[Screenshot grounding data]
============

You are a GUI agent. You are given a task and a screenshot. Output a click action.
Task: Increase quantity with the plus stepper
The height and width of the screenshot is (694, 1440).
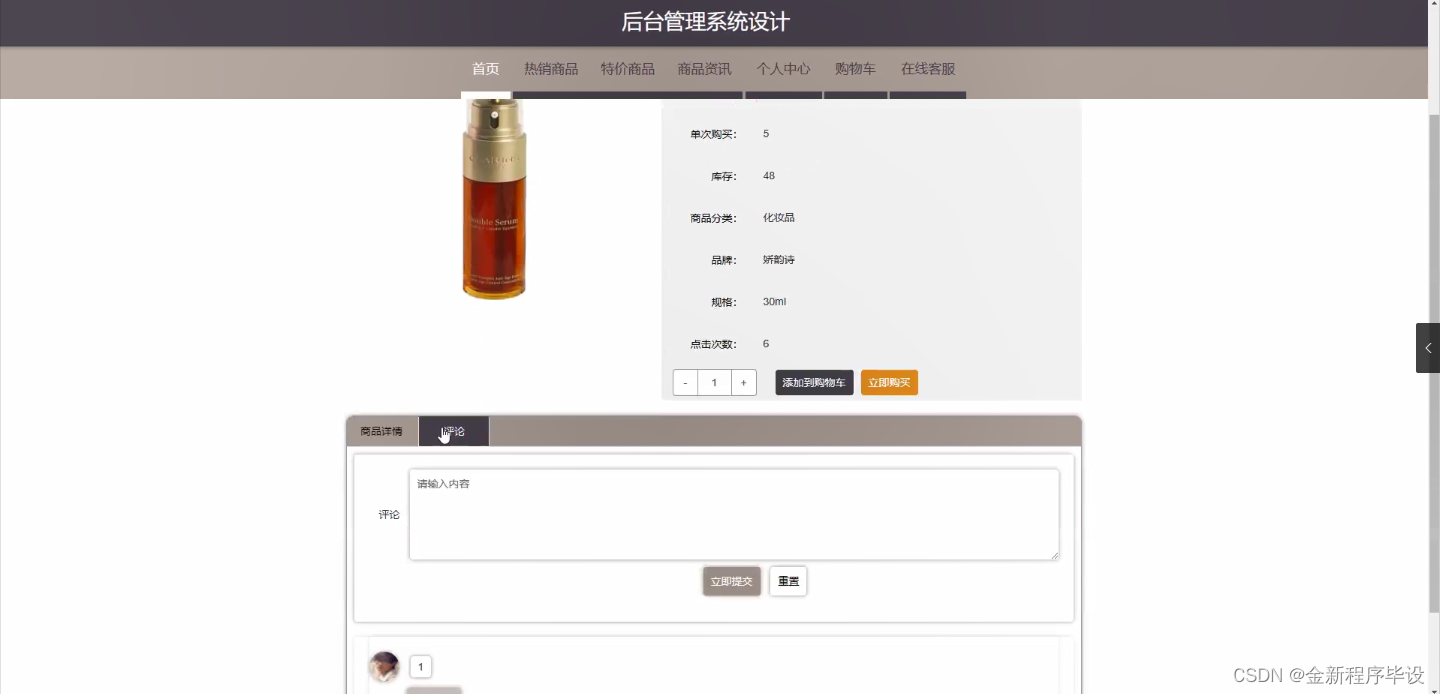tap(743, 382)
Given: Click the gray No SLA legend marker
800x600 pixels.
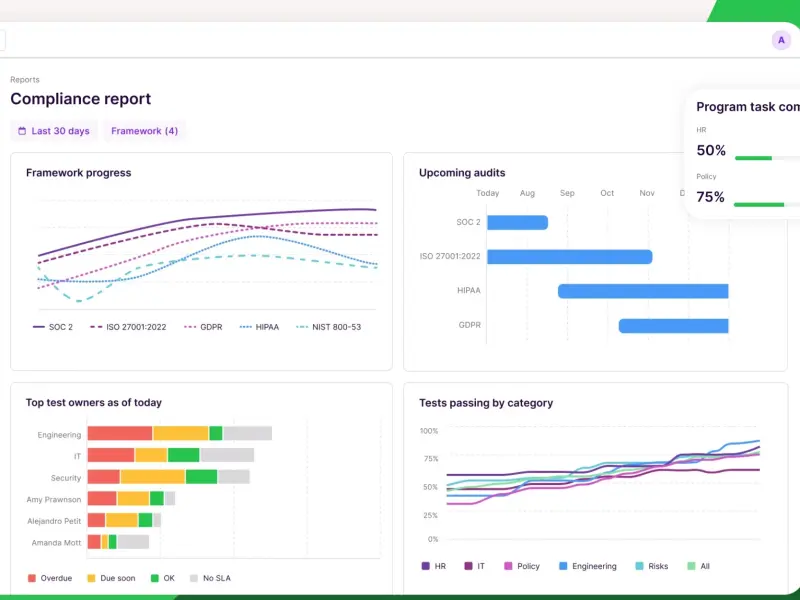Looking at the screenshot, I should click(x=194, y=578).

============

◆ **Exercise goal**
Omit the pictures and please write out exactly the lines between the one containing "Given: Click the gray No SLA legend marker" and the last line of the entries, both included.

◆ **Result of the exercise**
Given: Click the gray No SLA legend marker
800x600 pixels.
Looking at the screenshot, I should click(x=194, y=578).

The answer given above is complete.